**To do:** Exact repetition of the data below is required.

== Segment start ==

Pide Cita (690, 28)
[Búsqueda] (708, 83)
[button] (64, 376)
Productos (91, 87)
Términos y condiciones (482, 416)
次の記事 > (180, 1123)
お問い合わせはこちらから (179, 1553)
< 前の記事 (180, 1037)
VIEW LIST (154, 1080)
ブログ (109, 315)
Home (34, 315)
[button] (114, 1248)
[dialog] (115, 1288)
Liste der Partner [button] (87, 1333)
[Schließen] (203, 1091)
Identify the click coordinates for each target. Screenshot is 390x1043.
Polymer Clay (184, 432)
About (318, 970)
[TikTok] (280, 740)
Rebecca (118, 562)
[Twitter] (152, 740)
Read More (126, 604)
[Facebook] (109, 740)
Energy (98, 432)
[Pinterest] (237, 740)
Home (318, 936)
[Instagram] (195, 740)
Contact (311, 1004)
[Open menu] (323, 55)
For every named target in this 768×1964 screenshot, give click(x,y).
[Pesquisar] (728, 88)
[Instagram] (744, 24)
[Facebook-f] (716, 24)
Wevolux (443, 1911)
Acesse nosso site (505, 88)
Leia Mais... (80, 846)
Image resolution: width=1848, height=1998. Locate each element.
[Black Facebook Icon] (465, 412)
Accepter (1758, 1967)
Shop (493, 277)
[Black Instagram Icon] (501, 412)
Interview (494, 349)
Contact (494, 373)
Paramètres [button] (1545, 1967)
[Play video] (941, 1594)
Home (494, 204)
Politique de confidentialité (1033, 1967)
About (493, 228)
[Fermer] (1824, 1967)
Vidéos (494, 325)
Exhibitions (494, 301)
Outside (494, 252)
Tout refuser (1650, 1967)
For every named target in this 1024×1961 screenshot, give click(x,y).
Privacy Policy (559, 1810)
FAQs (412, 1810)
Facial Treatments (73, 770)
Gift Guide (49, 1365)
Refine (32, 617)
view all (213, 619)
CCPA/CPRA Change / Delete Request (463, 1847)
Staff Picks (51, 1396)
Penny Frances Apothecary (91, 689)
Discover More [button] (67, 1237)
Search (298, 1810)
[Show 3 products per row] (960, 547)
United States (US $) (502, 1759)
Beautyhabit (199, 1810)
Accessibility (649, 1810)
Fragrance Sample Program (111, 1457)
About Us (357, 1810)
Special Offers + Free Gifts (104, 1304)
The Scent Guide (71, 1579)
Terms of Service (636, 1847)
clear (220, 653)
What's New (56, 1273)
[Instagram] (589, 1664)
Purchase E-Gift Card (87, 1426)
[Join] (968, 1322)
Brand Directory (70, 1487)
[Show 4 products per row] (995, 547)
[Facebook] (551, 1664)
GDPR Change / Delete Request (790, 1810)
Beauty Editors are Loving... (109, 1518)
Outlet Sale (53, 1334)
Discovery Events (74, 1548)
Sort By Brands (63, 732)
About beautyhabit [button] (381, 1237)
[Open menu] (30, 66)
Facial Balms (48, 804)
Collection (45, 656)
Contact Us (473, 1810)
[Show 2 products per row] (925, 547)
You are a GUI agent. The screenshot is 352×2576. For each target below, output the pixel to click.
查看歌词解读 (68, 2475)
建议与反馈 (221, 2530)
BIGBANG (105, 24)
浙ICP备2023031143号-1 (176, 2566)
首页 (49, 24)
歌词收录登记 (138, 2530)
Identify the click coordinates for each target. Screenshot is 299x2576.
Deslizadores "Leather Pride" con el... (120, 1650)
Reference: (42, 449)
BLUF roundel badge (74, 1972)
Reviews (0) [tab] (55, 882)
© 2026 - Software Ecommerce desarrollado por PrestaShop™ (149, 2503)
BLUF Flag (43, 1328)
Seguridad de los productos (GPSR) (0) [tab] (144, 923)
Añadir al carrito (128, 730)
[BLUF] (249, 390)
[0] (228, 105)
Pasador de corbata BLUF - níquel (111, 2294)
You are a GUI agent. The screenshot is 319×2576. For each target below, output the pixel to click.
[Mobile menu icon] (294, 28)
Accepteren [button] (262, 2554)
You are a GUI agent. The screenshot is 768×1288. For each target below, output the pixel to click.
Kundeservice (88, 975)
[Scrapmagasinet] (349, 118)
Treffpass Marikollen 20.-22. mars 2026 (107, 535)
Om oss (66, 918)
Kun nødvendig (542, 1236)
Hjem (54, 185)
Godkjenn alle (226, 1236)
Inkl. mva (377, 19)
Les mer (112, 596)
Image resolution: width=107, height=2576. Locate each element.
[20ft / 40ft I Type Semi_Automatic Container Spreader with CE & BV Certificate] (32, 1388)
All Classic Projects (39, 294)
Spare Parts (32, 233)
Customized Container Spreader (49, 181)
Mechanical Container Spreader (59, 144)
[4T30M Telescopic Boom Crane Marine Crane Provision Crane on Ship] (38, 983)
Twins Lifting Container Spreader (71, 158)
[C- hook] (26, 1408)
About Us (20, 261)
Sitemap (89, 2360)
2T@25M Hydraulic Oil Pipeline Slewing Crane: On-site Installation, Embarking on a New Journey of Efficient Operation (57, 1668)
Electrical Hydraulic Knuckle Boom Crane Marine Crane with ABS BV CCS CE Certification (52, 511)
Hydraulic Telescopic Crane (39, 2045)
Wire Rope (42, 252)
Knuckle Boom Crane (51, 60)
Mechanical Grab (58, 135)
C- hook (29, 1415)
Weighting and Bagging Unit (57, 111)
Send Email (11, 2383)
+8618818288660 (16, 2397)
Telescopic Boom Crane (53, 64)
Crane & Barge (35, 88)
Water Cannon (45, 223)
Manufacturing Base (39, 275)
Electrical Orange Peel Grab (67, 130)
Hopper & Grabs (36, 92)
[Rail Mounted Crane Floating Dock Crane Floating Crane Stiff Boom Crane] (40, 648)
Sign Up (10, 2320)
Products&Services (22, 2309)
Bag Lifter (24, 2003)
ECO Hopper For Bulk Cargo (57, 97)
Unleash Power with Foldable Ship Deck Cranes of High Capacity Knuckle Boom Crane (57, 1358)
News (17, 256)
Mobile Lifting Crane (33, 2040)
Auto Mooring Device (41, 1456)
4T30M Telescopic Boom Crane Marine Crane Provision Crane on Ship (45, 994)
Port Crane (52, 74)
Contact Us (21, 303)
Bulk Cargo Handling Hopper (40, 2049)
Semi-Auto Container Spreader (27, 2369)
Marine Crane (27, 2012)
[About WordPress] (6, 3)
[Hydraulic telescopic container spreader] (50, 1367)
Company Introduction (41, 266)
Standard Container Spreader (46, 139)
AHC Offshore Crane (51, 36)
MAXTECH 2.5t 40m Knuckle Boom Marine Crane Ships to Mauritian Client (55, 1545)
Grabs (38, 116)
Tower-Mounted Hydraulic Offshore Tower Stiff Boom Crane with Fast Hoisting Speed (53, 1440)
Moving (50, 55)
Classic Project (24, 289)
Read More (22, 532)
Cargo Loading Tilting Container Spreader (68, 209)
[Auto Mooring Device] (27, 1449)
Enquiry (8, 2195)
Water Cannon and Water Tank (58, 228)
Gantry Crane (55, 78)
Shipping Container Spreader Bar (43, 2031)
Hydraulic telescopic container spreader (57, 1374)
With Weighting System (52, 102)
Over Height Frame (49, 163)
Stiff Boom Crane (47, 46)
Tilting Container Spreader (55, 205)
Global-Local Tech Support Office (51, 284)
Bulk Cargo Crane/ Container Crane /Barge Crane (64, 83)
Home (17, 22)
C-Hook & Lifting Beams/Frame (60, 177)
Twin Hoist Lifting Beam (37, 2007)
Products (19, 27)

== Segment end ==

**Solution for this task:**
Pide Cita (690, 28)
[Búsqueda] (708, 83)
[button] (64, 376)
Productos (91, 87)
Términos y condiciones (482, 416)
次の記事 > (180, 1123)
お問い合わせはこちらから (179, 1553)
< 前の記事 (180, 1037)
VIEW LIST (154, 1080)
ブログ (109, 315)
Home (34, 315)
[button] (114, 1248)
[dialog] (115, 1288)
Liste der Partner [button] (87, 1333)
[Schließen] (203, 1091)
Identify the click coordinates for each target. Screenshot is 390x1043.
Polymer Clay (184, 432)
About (318, 970)
[TikTok] (280, 740)
Rebecca (118, 562)
[Twitter] (152, 740)
Read More (126, 604)
[Facebook] (109, 740)
Energy (98, 432)
[Pinterest] (237, 740)
Home (318, 936)
[Instagram] (195, 740)
Contact (311, 1004)
[Open menu] (323, 55)
For every named target in this 768×1964 screenshot, give click(x,y).
[Pesquisar] (728, 88)
[Instagram] (744, 24)
[Facebook-f] (716, 24)
Wevolux (443, 1911)
Acesse nosso site (505, 88)
Leia Mais... (80, 846)
Image resolution: width=1848, height=1998. Locate each element.
[Black Facebook Icon] (465, 412)
Accepter (1758, 1967)
Shop (493, 277)
[Black Instagram Icon] (501, 412)
Interview (494, 349)
Contact (494, 373)
Paramètres [button] (1545, 1967)
[Play video] (941, 1594)
Home (494, 204)
Politique de confidentialité (1033, 1967)
About (493, 228)
[Fermer] (1824, 1967)
Vidéos (494, 325)
Exhibitions (494, 301)
Outside (494, 252)
Tout refuser (1650, 1967)
For every named target in this 1024×1961 screenshot, give click(x,y).
Privacy Policy (559, 1810)
FAQs (412, 1810)
Facial Treatments (73, 770)
Gift Guide (49, 1365)
Refine (32, 617)
view all (213, 619)
CCPA/CPRA Change / Delete Request (463, 1847)
Staff Picks (51, 1396)
Penny Frances Apothecary (91, 689)
Discover More [button] (67, 1237)
Search (298, 1810)
[Show 3 products per row] (960, 547)
United States (US $) (502, 1759)
Beautyhabit (199, 1810)
Accessibility (649, 1810)
Fragrance Sample Program (111, 1457)
About Us (357, 1810)
Special Offers + Free Gifts (104, 1304)
The Scent Guide (71, 1579)
Terms of Service (636, 1847)
clear (220, 653)
What's New (56, 1273)
[Instagram] (589, 1664)
Purchase E-Gift Card (87, 1426)
[Join] (968, 1322)
Brand Directory (70, 1487)
[Show 4 products per row] (995, 547)
[Facebook] (551, 1664)
GDPR Change / Delete Request (790, 1810)
Beauty Editors are Loving... (109, 1518)
Outlet Sale (53, 1334)
Discovery Events (74, 1548)
Sort By Brands (63, 732)
About beautyhabit [button] (381, 1237)
[Open menu] (30, 66)
Facial Balms (48, 804)
Collection (45, 656)
Contact Us (473, 1810)
[Show 2 products per row] (925, 547)
You are a GUI agent. The screenshot is 352×2576. For each target below, output the pixel to click.
查看歌词解读 (68, 2475)
建议与反馈 (221, 2530)
BIGBANG (105, 24)
浙ICP备2023031143号-1 (176, 2566)
首页 (49, 24)
歌词收录登记 (138, 2530)
Identify the click coordinates for each target. Screenshot is 299x2576.
Deslizadores "Leather Pride" con el... (120, 1650)
Reference: (42, 449)
BLUF roundel badge (74, 1972)
Reviews (0) [tab] (55, 882)
© 2026 - Software Ecommerce desarrollado por PrestaShop™ (149, 2503)
BLUF Flag (43, 1328)
Seguridad de los productos (GPSR) (0) [tab] (144, 923)
Añadir al carrito (128, 730)
[BLUF] (249, 390)
[0] (228, 105)
Pasador de corbata BLUF - níquel (111, 2294)
You are a GUI agent. The screenshot is 319×2576. For each target below, output the pixel to click.
[Mobile menu icon] (294, 28)
Accepteren [button] (262, 2554)
You are a GUI agent. The screenshot is 768×1288. For each target below, output the pixel to click.
Kundeservice (88, 975)
[Scrapmagasinet] (349, 118)
Treffpass Marikollen 20.-22. mars 2026 (107, 535)
Om oss (66, 918)
Kun nødvendig (542, 1236)
Hjem (54, 185)
Godkjenn alle (226, 1236)
Inkl. mva (377, 19)
Les mer (112, 596)
Image resolution: width=107, height=2576. Locate each element.
[20ft / 40ft I Type Semi_Automatic Container Spreader with CE & BV Certificate] (32, 1388)
All Classic Projects (39, 294)
Spare Parts (32, 233)
Customized Container Spreader (49, 181)
Mechanical Container Spreader (59, 144)
[4T30M Telescopic Boom Crane Marine Crane Provision Crane on Ship] (38, 983)
Twins Lifting Container Spreader (71, 158)
[C- hook] (26, 1408)
About Us (20, 261)
Sitemap (89, 2360)
2T@25M Hydraulic Oil Pipeline Slewing Crane: On-site Installation, Embarking on a New Journey of Efficient Operation (57, 1668)
Electrical Hydraulic Knuckle Boom Crane Marine Crane with ABS BV CCS CE Certification (52, 511)
Hydraulic Telescopic Crane (39, 2045)
Wire Rope (42, 252)
Knuckle Boom Crane (51, 60)
Mechanical Grab (58, 135)
C- hook (29, 1415)
Weighting and Bagging Unit (57, 111)
Send Email (11, 2383)
+8618818288660 (16, 2397)
Telescopic Boom Crane (53, 64)
Crane & Barge (35, 88)
Water Cannon (45, 223)
Manufacturing Base (39, 275)
Electrical Orange Peel Grab (67, 130)
Hopper & Grabs (36, 92)
[Rail Mounted Crane Floating Dock Crane Floating Crane Stiff Boom Crane] (40, 648)
Sign Up (10, 2320)
Products&Services (22, 2309)
Bag Lifter (24, 2003)
ECO Hopper For Bulk Cargo (57, 97)
Unleash Power with Foldable Ship Deck Cranes of High Capacity Knuckle Boom Crane (57, 1358)
News (17, 256)
Mobile Lifting Crane (33, 2040)
Auto Mooring Device (41, 1456)
4T30M Telescopic Boom Crane Marine Crane Provision Crane on Ship (45, 994)
Port Crane (52, 74)
Contact Us (21, 303)
Bulk Cargo Handling Hopper (40, 2049)
Semi-Auto Container Spreader (27, 2369)
Marine Crane (27, 2012)
[About WordPress] (6, 3)
[Hydraulic telescopic container spreader] (50, 1367)
Company Introduction (41, 266)
Standard Container Spreader (46, 139)
AHC Offshore Crane (51, 36)
MAXTECH 2.5t 40m Knuckle Boom Marine Crane Ships to Mauritian Client (55, 1545)
Grabs (38, 116)
Tower-Mounted Hydraulic Offshore Tower Stiff Boom Crane with Fast Hoisting Speed (53, 1440)
Moving (50, 55)
Classic Project (24, 289)
Read More (22, 532)
Cargo Loading Tilting Container Spreader (68, 209)
[Auto Mooring Device] (27, 1449)
Enquiry (8, 2195)
Water Cannon and Water Tank (58, 228)
Gantry Crane (55, 78)
Shipping Container Spreader Bar (43, 2031)
Hydraulic telescopic container spreader (57, 1374)
With Weighting System (52, 102)
Over Height Frame (49, 163)
Stiff Boom Crane (47, 46)
Tilting Container Spreader (55, 205)
Global-Local Tech Support Office (51, 284)
Bulk Cargo Crane/ Container Crane /Barge Crane (64, 83)
Home (17, 22)
C-Hook & Lifting Beams/Frame (60, 177)
Twin Hoist Lifting Beam (37, 2007)
Products (19, 27)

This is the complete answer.